» **Excerpt to read**:

Data Ingestion
How to write data to Arc using the Python SDK.
Overview
The SDK provides multiple ways to ingest data, each optimized for different use cases:
| Method | Best For | Performance | Format |
|---|---|---|---|
write_columnar() | High-throughput ingestion | 9M+ records/sec | MessagePack columnar |
write_dataframe() | pandas/polars workflows | 5M+ records/sec | MessagePack columnar |
buffered() | Streaming data | Auto-batched | MessagePack columnar |
write_line_protocol() | InfluxDB compatibility | 1M+ records/sec | Line protocol text |
All write methods are available on client.write.
Columnar Format (Recommended)
The fastest way to write data. Data is organized by columns (like a DataFrame) rather than rows, which enables efficient compression and fast serialization.
Basic Usage
from arc_client import ArcClient
with ArcClient(host="localhost", token=os.environ["ARC_TOKEN"]) as client:
client.write.write_columnar(
measurement="cpu",
columns={
"time": [1704067200000000, 1704067260000000, 1704067320000000],
"host": ["server01", "server01", "server01"],
"region": ["us-east", "us-east", "us-east"],
"usage_idle": [95.2, 94.8, 93.1],
"usage_system": [2.1, 2.5, 3.2],
"usage_user": [2.7, 2.7, 3.7],
},
)
Parameters
| Parameter | Type | Required | Description |
|---|---|---|---|
measurement | str | Yes | Name of the measurement (like a table) |
columns | dict | Yes | Column name → list of values |
database | str | No | Target database (default: client's database) |
Column Types
The SDK automatically handles type conversion:
| Python Type | Arc Type | Example |
|---|---|---|
int | Integer | [1, 2, 3] |
float | Float | [1.5, 2.7, 3.9] |
str | String (tag or field) | ["a", "b", "c"] |
bool | Boolean | [True, False, True] |
datetime | Timestamp (microseconds) | [datetime.now()] |
Timestamps
The time column must contain a numeric Unix epoch. Arc auto-detects the
unit by magnitude — seconds, milliseconds, microseconds, or nanoseconds — and
normalizes everything to microseconds internally. Microseconds is the
recommended, unambiguous form:
import time
from datetime import datetime
# From current time
timestamp_us = int(time.time() * 1_000_000)

Item coordinate data:
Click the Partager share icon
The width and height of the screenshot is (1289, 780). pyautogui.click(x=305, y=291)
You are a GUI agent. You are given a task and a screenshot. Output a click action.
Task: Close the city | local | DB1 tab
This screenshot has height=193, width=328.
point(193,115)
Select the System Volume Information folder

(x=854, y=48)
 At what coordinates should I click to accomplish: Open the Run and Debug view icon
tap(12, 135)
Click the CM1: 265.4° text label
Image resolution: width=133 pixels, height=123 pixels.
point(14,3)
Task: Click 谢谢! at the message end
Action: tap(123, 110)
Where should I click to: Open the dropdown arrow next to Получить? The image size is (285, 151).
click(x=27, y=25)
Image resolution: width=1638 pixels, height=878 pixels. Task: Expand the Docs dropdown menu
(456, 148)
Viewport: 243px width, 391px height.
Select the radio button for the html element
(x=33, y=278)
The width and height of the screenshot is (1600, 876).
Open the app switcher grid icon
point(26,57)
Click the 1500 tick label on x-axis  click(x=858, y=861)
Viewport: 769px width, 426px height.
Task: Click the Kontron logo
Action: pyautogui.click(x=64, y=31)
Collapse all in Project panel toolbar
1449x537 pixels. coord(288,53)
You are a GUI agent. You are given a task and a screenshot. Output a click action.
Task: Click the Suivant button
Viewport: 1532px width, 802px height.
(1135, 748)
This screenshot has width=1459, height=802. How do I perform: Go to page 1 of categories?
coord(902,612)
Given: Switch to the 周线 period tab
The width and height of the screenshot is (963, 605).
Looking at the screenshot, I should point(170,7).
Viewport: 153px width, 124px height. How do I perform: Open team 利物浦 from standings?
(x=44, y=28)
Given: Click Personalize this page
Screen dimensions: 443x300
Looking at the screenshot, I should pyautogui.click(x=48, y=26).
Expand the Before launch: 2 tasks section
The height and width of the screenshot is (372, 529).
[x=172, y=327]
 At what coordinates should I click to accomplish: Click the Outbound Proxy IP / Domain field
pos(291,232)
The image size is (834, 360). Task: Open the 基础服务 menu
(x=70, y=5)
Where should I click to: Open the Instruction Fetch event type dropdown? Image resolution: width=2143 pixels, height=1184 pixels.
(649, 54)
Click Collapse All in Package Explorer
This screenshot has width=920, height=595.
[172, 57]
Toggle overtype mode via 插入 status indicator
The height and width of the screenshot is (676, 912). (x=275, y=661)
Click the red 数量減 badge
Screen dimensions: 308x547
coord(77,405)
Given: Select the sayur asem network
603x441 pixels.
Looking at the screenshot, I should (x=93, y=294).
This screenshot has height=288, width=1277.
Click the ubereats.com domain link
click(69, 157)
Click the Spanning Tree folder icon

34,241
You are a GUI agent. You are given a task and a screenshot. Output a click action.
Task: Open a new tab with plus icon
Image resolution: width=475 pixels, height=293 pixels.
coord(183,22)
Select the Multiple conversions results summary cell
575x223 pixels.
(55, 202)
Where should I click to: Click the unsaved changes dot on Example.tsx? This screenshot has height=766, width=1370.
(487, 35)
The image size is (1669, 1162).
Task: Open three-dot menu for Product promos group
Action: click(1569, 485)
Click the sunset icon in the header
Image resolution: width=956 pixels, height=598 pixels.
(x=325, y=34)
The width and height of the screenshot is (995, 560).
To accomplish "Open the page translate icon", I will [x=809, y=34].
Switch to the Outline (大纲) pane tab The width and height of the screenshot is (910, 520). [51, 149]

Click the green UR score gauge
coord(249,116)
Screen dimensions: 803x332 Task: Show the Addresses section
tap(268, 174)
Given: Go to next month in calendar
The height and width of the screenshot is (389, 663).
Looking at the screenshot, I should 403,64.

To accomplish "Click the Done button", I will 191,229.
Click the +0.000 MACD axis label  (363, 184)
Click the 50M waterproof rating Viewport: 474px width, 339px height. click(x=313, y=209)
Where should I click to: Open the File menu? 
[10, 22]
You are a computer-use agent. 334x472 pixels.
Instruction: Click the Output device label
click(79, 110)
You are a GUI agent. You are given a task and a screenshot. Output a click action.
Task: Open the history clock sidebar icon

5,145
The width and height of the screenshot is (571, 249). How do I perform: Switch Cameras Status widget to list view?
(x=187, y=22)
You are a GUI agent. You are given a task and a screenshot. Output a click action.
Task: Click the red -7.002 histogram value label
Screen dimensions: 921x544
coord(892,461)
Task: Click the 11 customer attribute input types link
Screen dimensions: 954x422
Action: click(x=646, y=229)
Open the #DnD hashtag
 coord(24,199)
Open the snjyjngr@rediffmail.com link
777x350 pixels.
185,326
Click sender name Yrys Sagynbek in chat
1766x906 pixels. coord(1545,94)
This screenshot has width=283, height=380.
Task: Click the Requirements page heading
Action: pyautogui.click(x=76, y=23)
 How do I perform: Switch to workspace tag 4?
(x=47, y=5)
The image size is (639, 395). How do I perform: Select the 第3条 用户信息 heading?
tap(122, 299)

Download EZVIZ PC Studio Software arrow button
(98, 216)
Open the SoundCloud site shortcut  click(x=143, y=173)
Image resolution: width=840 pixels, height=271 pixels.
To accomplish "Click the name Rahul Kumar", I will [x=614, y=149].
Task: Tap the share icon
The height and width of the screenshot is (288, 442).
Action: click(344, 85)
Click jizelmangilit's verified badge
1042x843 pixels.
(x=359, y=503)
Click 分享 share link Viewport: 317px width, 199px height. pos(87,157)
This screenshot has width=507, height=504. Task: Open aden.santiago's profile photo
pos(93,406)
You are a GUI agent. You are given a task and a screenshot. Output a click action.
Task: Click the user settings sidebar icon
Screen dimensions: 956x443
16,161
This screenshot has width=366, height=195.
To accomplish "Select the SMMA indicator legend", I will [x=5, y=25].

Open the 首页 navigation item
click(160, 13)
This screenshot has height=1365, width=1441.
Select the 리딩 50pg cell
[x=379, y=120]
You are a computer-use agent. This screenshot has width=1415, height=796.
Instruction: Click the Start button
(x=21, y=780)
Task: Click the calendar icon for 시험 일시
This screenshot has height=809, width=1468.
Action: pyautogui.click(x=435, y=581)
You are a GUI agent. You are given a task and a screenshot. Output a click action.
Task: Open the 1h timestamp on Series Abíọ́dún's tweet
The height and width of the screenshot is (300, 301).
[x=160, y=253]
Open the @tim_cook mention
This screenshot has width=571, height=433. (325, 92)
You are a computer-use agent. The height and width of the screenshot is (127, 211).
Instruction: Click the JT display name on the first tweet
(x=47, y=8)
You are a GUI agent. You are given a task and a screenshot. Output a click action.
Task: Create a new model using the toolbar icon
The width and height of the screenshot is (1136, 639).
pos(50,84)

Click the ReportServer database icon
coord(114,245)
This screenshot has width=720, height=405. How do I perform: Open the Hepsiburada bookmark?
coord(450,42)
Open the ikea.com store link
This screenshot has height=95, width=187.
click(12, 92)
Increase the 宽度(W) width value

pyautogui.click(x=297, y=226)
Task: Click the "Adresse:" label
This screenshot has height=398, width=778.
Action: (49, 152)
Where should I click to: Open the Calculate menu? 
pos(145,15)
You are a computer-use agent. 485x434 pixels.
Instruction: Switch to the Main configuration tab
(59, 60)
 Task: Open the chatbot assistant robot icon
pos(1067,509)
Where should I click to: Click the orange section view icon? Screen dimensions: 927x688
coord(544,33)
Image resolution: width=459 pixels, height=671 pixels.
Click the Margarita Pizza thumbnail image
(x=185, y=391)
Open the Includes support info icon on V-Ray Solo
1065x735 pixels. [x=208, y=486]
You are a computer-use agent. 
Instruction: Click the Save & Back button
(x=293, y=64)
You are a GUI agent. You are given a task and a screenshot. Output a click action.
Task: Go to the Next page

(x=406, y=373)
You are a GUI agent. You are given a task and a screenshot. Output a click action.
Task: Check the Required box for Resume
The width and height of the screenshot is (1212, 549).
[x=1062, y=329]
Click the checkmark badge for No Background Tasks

» **Jobs**:
(1) Name every write method listed in the Arc data ingestion guide's overview table.
(2) Please pick up the Arc data ingestion guide after its final line of code and carry it forward.

» **Outputs in order**:
(1) write_columnar(), write_dataframe(), buffered(), write_line_protocol()

(2)
# From datetime
timestamp_us = int(datetime.now().timestamp() * 1_000_000)
# Multiple timestamps
timestamps = [
1704067200000000, # 2024-01-01 00:00:00 UTC
1704067260000000, # 2024-01-01 00:01:00 UTC
1704067320000000, # 2024-01-01 00:02:00 UTC
]
time must be numeric, and must never be null. Arc stores time as a
TIMESTAMP WITH TIME ZONE column (UTC). To keep this column type consistent
across every file in a partition — which compaction relies on — the ingest path
rejects a time column sent as a string (e.g. an ISO-8601 datetime
string like "2024-01-01T00:00:00Z") or containing null values. Such a
write fails with a clear error rather than being silently accepted:
- ❌
"time": ["2024-01-01T00:00:00Z"]— string timestamps are rejected. Convert to a numeric epoch first:int(datetime.fromisoformat("2024-01-01T00:00:00+00:00").timestamp() * 1_000_000). - ❌
"time": [1704067200000000, None]— null timestamps are rejected (a nulltimewould otherwise be silently routed to the1970-01-01partition). - ✅
"time": [1704067200000000, 1704067260000000]— numeric epoch (any unit).
If you previously sent string timestamps and saw them ingest "successfully" on
Arc 26.05.1, note that those writes produced files whose time column type
disagreed with normally-ingested files, which prevented those partitions from
compacting. Sending a numeric epoch avoids this entirely.
Tags vs Fields
In Arc:
- Tags are indexed string columns used for filtering (e.g.,
host,region,sensor_id) - Fields are the actual metric values (e.g.,
temperature,cpu_usage,count)
For write_columnar(), all columns are sent directly to Arc. Tag/field distinction is handled by the Arc server based on its schema detection.
For write_dataframe(), you can explicitly specify which columns are tags using the tag_columns parameter.
DataFrame Ingestion
Write directly from pandas or polars DataFrames. The SDK converts DataFrames to columnar format automatically.
pandas Example
import pandas as pd
from arc_client import ArcClient
# Create a DataFrame
df = pd.DataFrame({
"time": pd.date_range("2024-01-01", periods=100, freq="1min"),
"host": ["server-01"] * 50 + ["server-02"] * 50,
"region": ["us-east"] * 100,
"cpu_usage": [50 + i * 0.1 for i in range(100)],
"memory_mb": [1024 + i for i in range(100)],
})
with ArcClient(host="localhost", token=os.environ["ARC_TOKEN"]) as client:
client.write.write_dataframe(
df,
measurement="server_metrics",
time_column="time", # Column containing timestamps
tag_columns=["host", "region"], # Columns to treat as tags
)
print(f"Wrote {len(df)} rows")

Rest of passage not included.